## Your instructions
Reproduce the records below exactly from their first line through the line containing "The width and", omitting all pictures.

Collected data
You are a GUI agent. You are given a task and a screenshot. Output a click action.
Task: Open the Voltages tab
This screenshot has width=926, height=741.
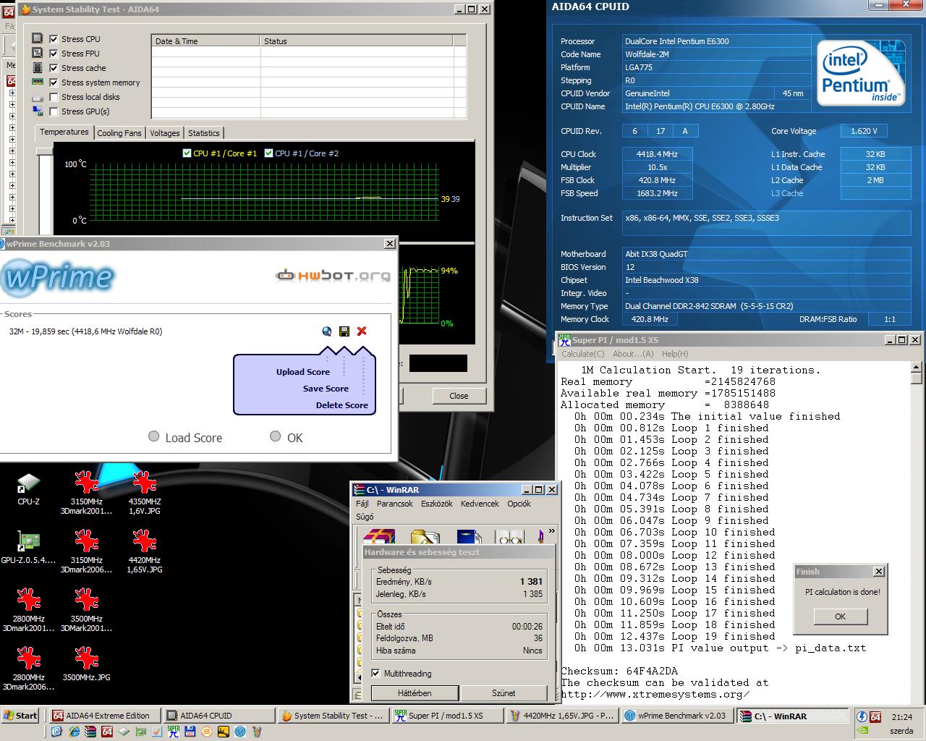coord(165,133)
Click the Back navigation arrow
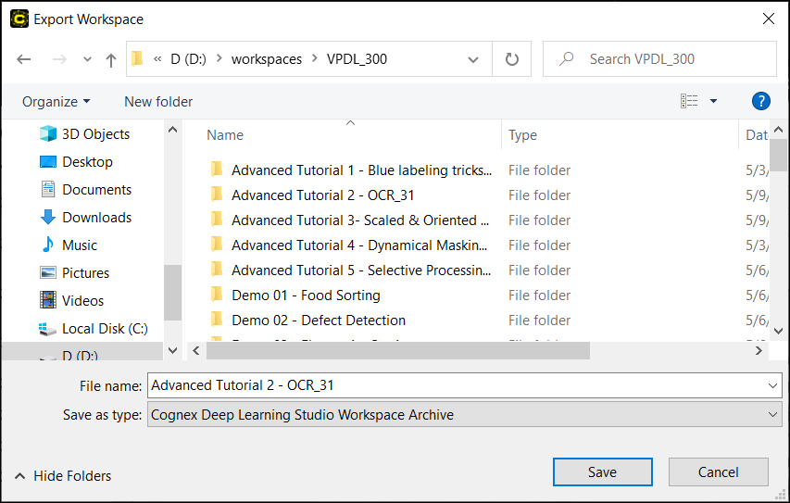Viewport: 790px width, 503px height. [x=24, y=59]
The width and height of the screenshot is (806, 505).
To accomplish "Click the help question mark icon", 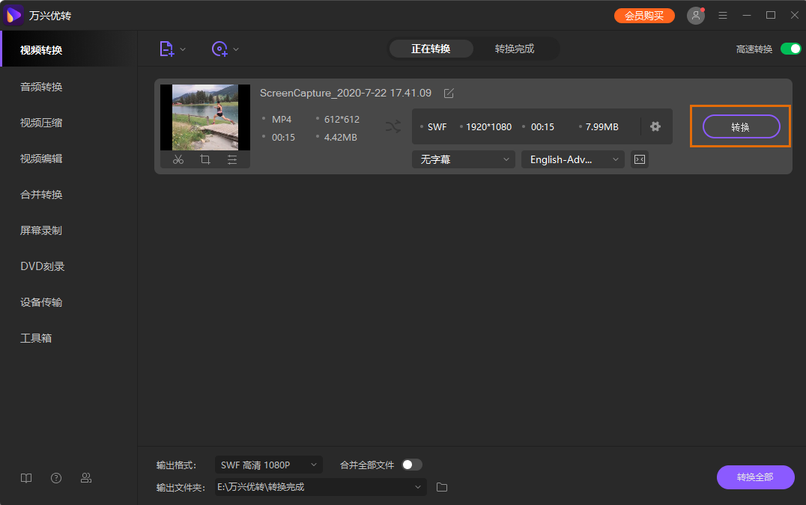I will tap(55, 477).
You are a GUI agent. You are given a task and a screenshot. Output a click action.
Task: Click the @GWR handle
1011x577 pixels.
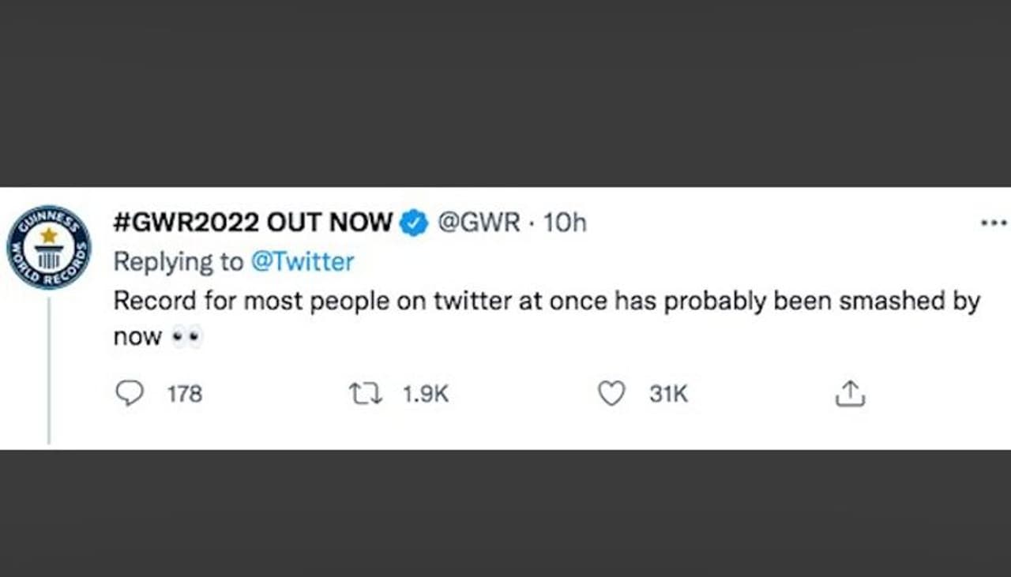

## Result of the task
You are a GUI agent. You are given a task and a screenshot. Output a click action.
Task: Open the Voltages tab
This screenshot has width=926, height=741.
coord(165,133)
Click the Back navigation arrow
Viewport: 790px width, 503px height. [x=24, y=59]
The width and height of the screenshot is (806, 505).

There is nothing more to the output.